Micro-Action Recognition (MAR) aims to classify subtle human actions in video. However, annotating MAR datasets is particularly challenging due to the subtlety of actions. To this end, we introduce the setting of Semi-Supervised MAR (SSMAR), where only a part of samples are labeled. We first evaluate traditional Semi-Supervised Learning (SSL) methods to SSMAR and find that these methods tend to overfit on inaccurate pseudo-labels, leading to error accumulation and degraded performance. This issue primarily arises from the common practice of directly using the predictions of classifier as pseudo-labels to train the model. To solve this issue, we propose a novel framework, called Asynchronous Pseudo Labeling and Training (APLT), which explicitly separates the pseudo-labeling process from model training. Specifically, we introduce a semi-supervised clustering method during the offline pseudo-labeling phase to generate more accurate pseudo-labels. Moreover, a self-adaptive thresholding strategy is proposed to dynamically filter noisy labels of different classes. We then build a memory-based prototype classifier based on the filtered pseudo-labels, which is fixed and used to guide the subsequent model training phase. By alternating the two pseudo-labeling and model training phases in an asynchronous manner, the model can not only be learned with more accurate pseudo-labels but also avoid the overfitting issue. Experiments on three MAR datasets show that our APLT largely outperforms state-of-the-art SSL methods. For instance, APLT improves accuracy by 14.5\% over FixMatch on the MA-12 dataset when using only 50\% labeled data.
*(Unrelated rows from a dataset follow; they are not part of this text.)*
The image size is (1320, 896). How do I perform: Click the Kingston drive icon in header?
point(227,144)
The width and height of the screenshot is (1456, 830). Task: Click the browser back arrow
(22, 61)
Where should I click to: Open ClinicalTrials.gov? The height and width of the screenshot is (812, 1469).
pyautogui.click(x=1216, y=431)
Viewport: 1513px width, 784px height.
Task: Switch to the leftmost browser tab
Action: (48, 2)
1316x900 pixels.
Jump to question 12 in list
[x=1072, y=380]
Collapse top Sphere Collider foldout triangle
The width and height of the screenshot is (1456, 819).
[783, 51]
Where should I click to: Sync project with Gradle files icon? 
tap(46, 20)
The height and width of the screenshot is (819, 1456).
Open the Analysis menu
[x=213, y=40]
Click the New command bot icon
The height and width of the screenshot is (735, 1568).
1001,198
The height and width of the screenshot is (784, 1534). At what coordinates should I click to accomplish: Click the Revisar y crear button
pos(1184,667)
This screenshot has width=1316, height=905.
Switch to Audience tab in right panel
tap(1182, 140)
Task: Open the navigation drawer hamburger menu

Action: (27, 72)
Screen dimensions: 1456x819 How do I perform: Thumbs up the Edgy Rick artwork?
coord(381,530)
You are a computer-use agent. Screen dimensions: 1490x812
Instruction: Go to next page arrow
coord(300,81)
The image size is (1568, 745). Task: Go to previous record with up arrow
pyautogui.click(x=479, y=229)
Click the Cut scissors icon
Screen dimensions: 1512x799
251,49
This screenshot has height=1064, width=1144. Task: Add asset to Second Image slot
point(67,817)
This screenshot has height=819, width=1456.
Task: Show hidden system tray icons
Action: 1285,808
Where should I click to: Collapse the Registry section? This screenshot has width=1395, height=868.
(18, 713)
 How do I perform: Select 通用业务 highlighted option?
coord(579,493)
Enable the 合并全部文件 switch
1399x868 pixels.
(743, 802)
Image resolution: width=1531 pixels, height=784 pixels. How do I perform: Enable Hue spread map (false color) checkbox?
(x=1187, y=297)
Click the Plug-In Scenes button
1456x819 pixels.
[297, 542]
Code will be publicly available.

Paper Structure

This paper contains 13 sections, 9 equations, 4 figures, 5 tables.

Figures (4)

  • Figure 1: We present a new setting, Semi-Supervised Micro-Action Recognition (SSMAR), which aims to train a model that can recognize subtle, rapid micro-actions in videos by utilizing both labeled and unlabeled data.
  • Figure 2: (a) Micro-actions (MA-12) are less distinct from each other and more difficult to differentiate than conventional actions (UCF101 and HMDB51). (b) Comparison of training process between our method and Fixmatch on the traditional action recognition datasets and a MAR dataset with 50% labeled data. FixMatch performs well on traditional action recognition datasets (HMDB51 and UCF101). However, when applying it on a MAR dataset (MA-12), as training proceeds, the number of unlabeled samples that pass the set threshold for the online pseudo-labeling method gradually increases, and the accuracy of the pseudo-labeling gradually decreases. In contrast, our method consistently generates high-accurate pseudo-labels. (c) FixMatch performs a synchronous pseudo-labeling and training. Instead, the proposed asynchronous approach separates the pseudo-labeling from the training process, where the pseudo-labels are first obtained by semi-supervised clustering in the offline phase and are then utlized for the online model training.
  • Figure 3: Overview of the proposed APLT framework. APLT includes two phases: offline pseudo-labeling and online model training. During the offline phase, we propose an approach to generate reliable pseudo-labels by semi-supervised clustering and self-adaptive thresholding. In addition, we construct a memory-based prototype classifier by averaging features assigned with the same cluster. During the online phase, we augment samples for both labeled and unlabeled samples. For the labeled data, we use the ground-truth labels to supervise the two classifiers ($\mathcal{L}^{margin}_{sup}$ and $\mathcal{L}^{logits}_{sup}$). For the unlabeled data, we use the predictions of traditional classifier to supervise the same classifier ($\mathcal{L}^{logits}_{u}$) while use the pseudo-labels generated by the offline phase to supervise the prototype classifier ($\mathcal{L}^{margin}_{u}$). "WA" and "SA" stand for weak augmentation and strong augmentation, respectively.
  • Figure 4: Left: Class accuracy comparison between APLT with FixMatch for MA-12 with 10% and 50% labeled data. Right: Visualization of the predictions of APLT and FixMatch. The two methods are trained with ResNet-18.